_TEKS BACAAN_:
Keterbukaan informasi publik merupakan bagian terpenting
dalam penyelenggaraan pemerintahan yang baik, dan instrumen untuk mengukur
sejauh mana pemerintah bebas dari korupsi. Selain itu, keterbukaan informasi menjadi
salah satu sarana masyarakat untuk mengontrol pemerintah dalam menjalankan roda
pemerintahannya.
Mas Achmad Santosa menjelaskan
pemerintahan yang terbuka mensyaratkan adanya jaminan atas lima hal, yaitu: (i)
hak untuk memantau perilaku pejabat publik dalam menjalankan peran publiknya;
(ii) hak untuk memperoleh informasi; (iii) hak untuk terlibat dan
berpartisipasi dalam proses pembentukan kebijakan publik; (iv) kebebasan
berekspresi yang antara lain diwujudkan dalam kebebasan pers; dan (v) hak untuk
mengajukan keberatan terhadap penolakan atas keempat hak terdahulu (Mas Achmad
Santosa, 2001: 22)
Tidak berbeda dengan Mas Ahmad
Santosa, UU No. 14 Tahun 2008 Tentang Keterbukaan Informasi Publik (UU KIP)

_TUJUAN TUGAS 1_: Dalam teks tentang keterbukaan informasi publik, hak keempat yang harus dijamin oleh pemerintahan yang terbuka itu apa?
_TUJUAN TUGAS 2_: Salin kata demi kata dari teks tentang keterbukaan informasi publik: mulailah pada bagian yang memuat "Keterbukaan informasi publik merupakan" dan berhentilah setelah "pemerintahannya.".

_DATA YANG DITAMPILKAN_:
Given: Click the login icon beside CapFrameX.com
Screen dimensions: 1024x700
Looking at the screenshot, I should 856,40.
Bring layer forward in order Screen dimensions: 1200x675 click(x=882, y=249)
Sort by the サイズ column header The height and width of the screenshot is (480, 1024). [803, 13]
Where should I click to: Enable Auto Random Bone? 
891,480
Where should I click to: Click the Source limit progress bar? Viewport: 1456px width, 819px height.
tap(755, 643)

--

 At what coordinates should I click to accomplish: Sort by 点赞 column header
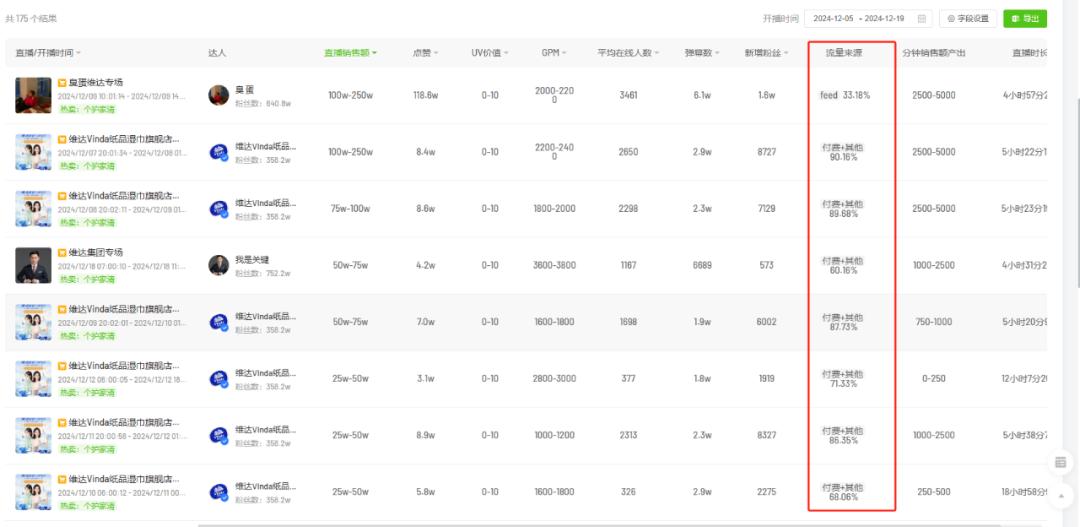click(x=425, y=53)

...

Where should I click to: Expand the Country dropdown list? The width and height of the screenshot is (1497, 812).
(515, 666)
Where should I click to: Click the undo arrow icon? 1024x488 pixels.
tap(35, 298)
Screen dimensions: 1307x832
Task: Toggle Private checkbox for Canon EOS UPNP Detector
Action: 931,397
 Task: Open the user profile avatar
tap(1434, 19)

_JAWABAN LENGKAP 1_: Kebebasan berekspresi, yang antara lain diwujudkan dalam kebebasan pers.

_JAWABAN LENGKAP 2_:
Keterbukaan informasi publik merupakan bagian terpenting
dalam penyelenggaraan pemerintahan yang baik, dan instrumen untuk mengukur
sejauh mana pemerintah bebas dari korupsi. Selain itu, keterbukaan informasi menjadi
salah satu sarana masyarakat untuk mengontrol pemerintah dalam menjalankan roda
pemerintahannya.